Information given: Begin

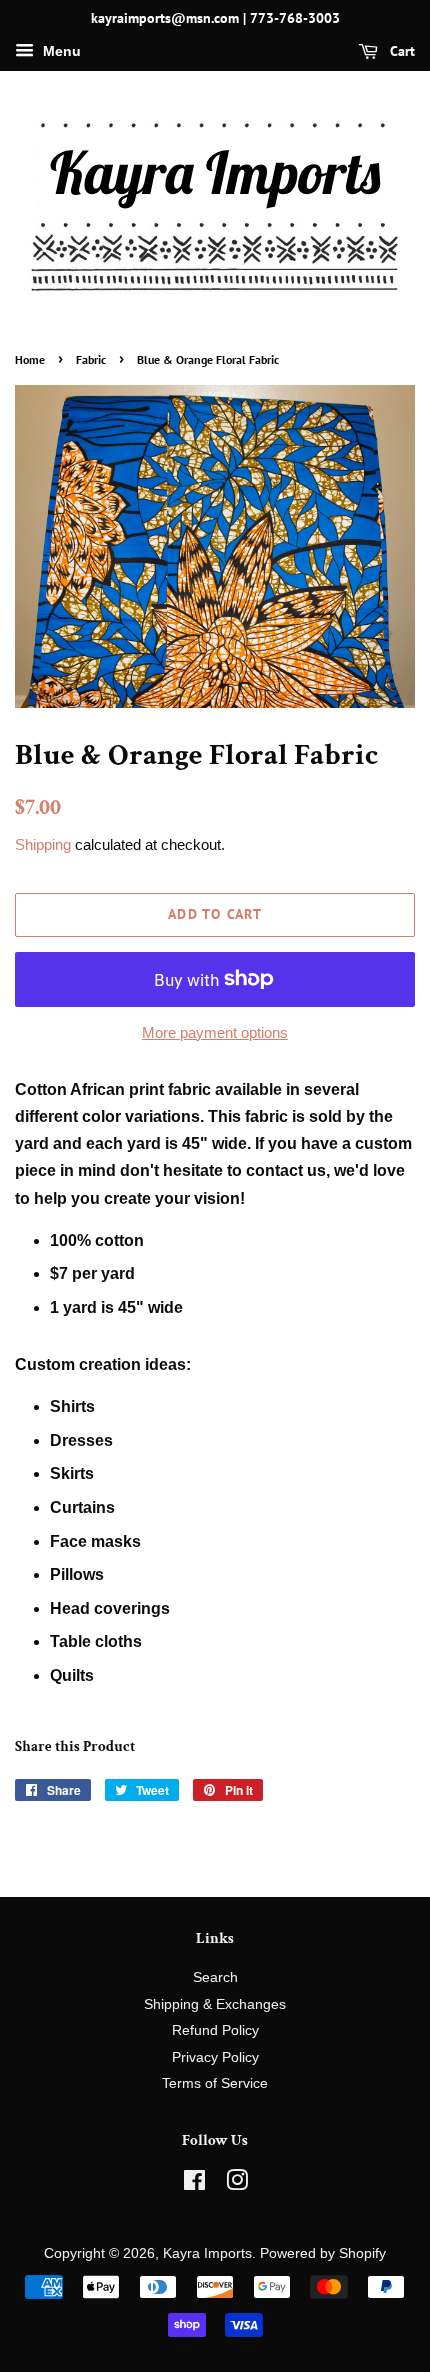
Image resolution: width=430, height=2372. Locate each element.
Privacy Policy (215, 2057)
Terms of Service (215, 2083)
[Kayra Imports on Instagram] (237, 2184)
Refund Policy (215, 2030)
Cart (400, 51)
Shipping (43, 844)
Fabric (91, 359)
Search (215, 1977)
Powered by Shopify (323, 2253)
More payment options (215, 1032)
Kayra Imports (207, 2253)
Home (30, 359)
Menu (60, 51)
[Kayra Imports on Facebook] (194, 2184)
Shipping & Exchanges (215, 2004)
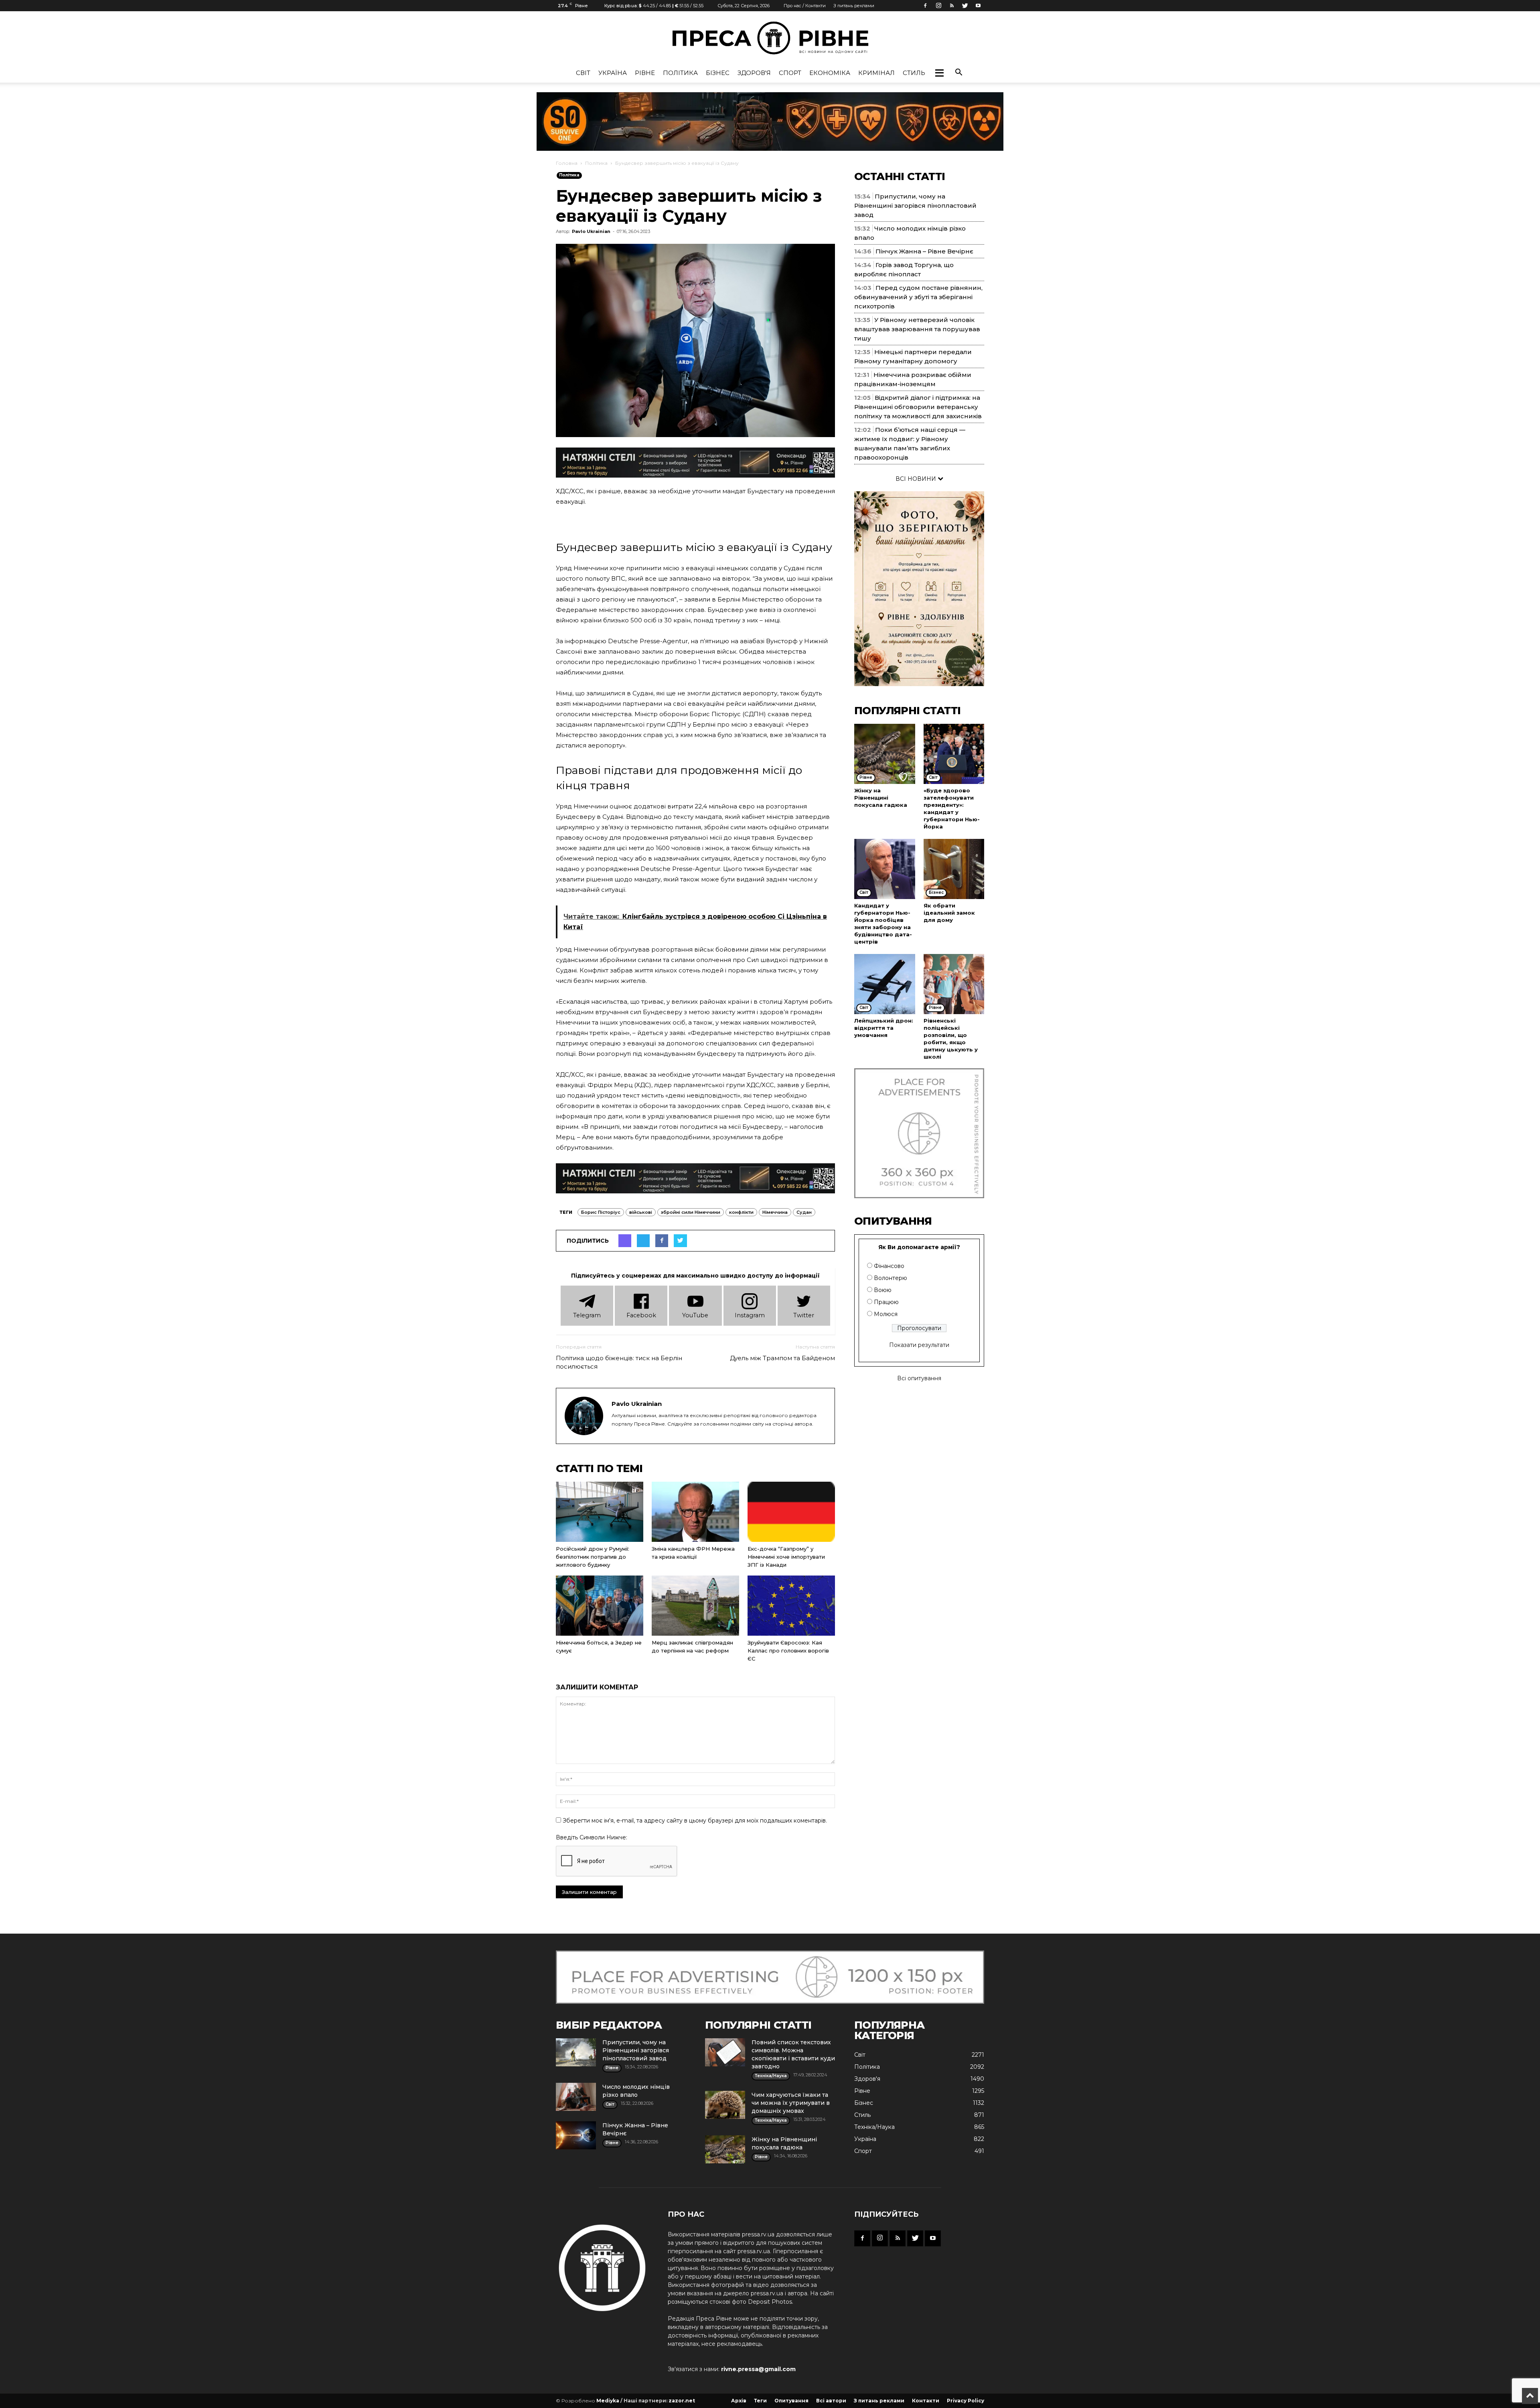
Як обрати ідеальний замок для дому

Information given: End

Work to complete: Images in the records must not be repeated; everything else should be returned exactly.

Exercise solution:
Image resolution: width=430, height=2372. Locate each element.
Privacy Policy (215, 2057)
Terms of Service (215, 2083)
[Kayra Imports on Instagram] (237, 2184)
Refund Policy (215, 2030)
Cart (400, 51)
Shipping (43, 844)
Fabric (91, 359)
Search (215, 1977)
Powered by Shopify (323, 2253)
More payment options (215, 1032)
Kayra Imports (207, 2253)
Home (30, 359)
Menu (60, 51)
[Kayra Imports on Facebook] (194, 2184)
Shipping & Exchanges (215, 2004)
Як обрати ідеальний замок для дому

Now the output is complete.